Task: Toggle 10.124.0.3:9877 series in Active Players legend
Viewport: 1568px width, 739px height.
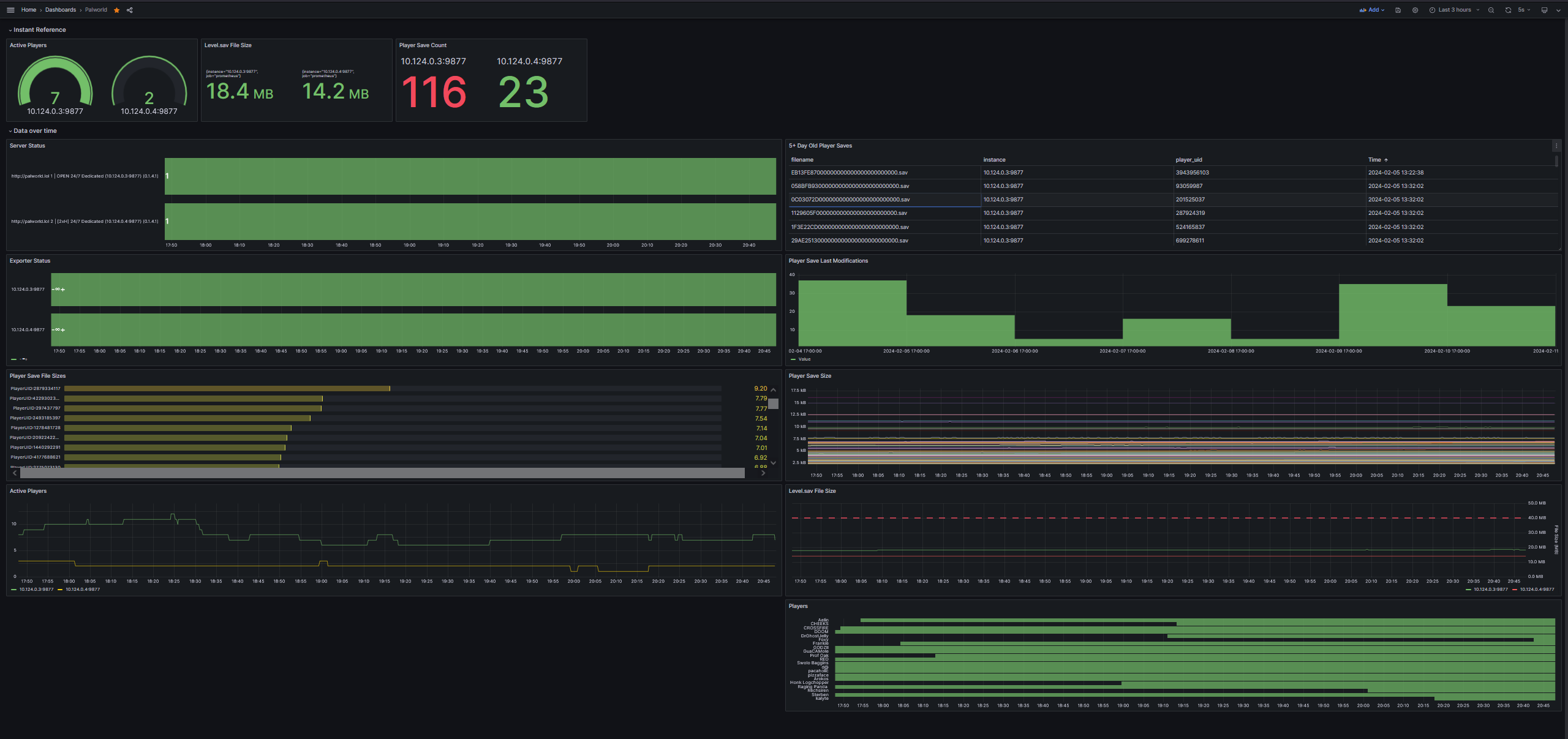Action: 36,590
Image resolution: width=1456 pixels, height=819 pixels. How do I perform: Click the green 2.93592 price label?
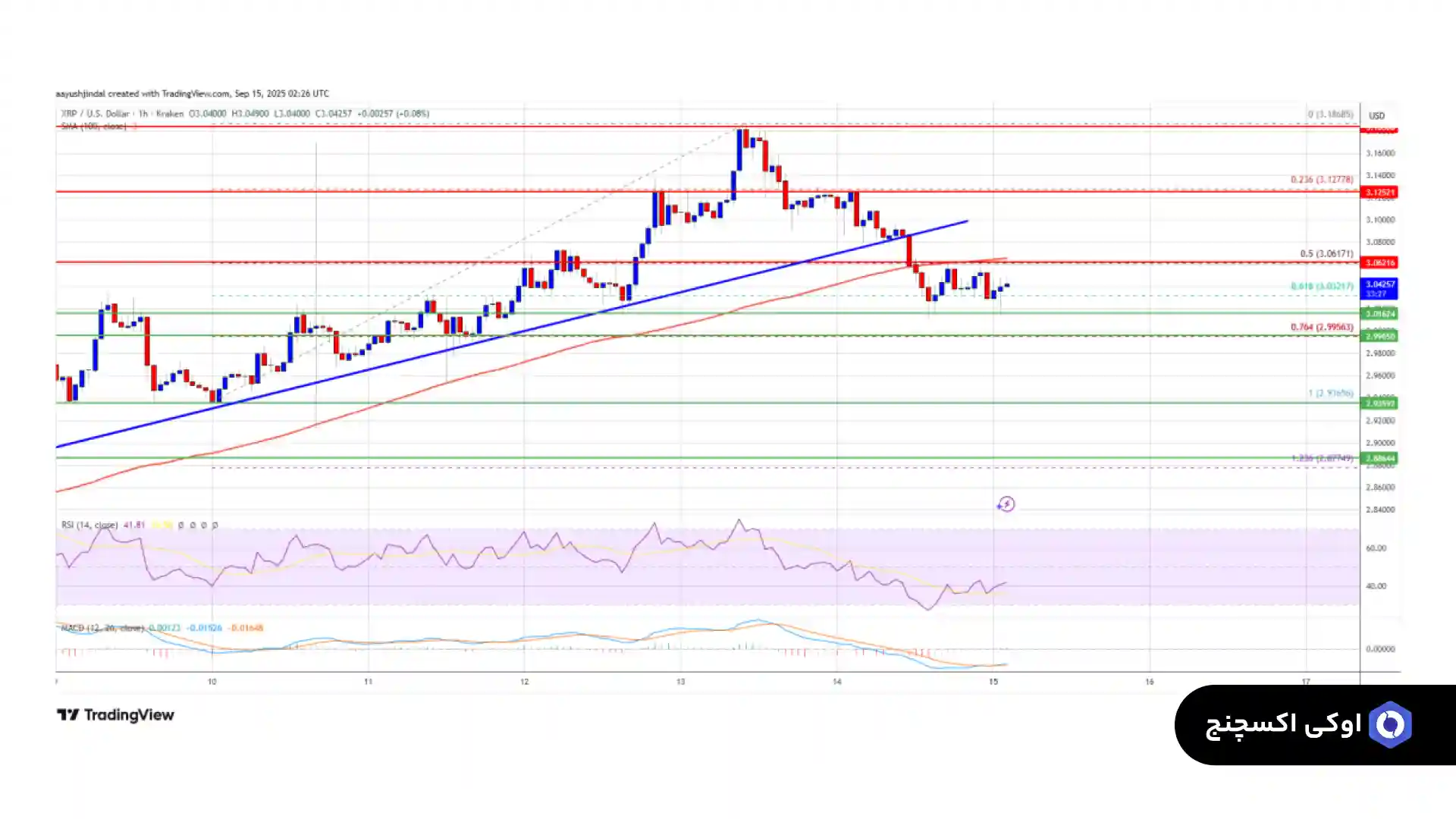coord(1379,403)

_DIRECTIONS FOR THIS TASK_
The line containing "Image resolution: width=1456" and each line after it through the end of the listing above are to be written out exactly, without the pictures.

_RESULT OF THE EXERCISE_
Image resolution: width=1456 pixels, height=819 pixels. How do I perform: Click the green 2.93592 price label?
coord(1379,403)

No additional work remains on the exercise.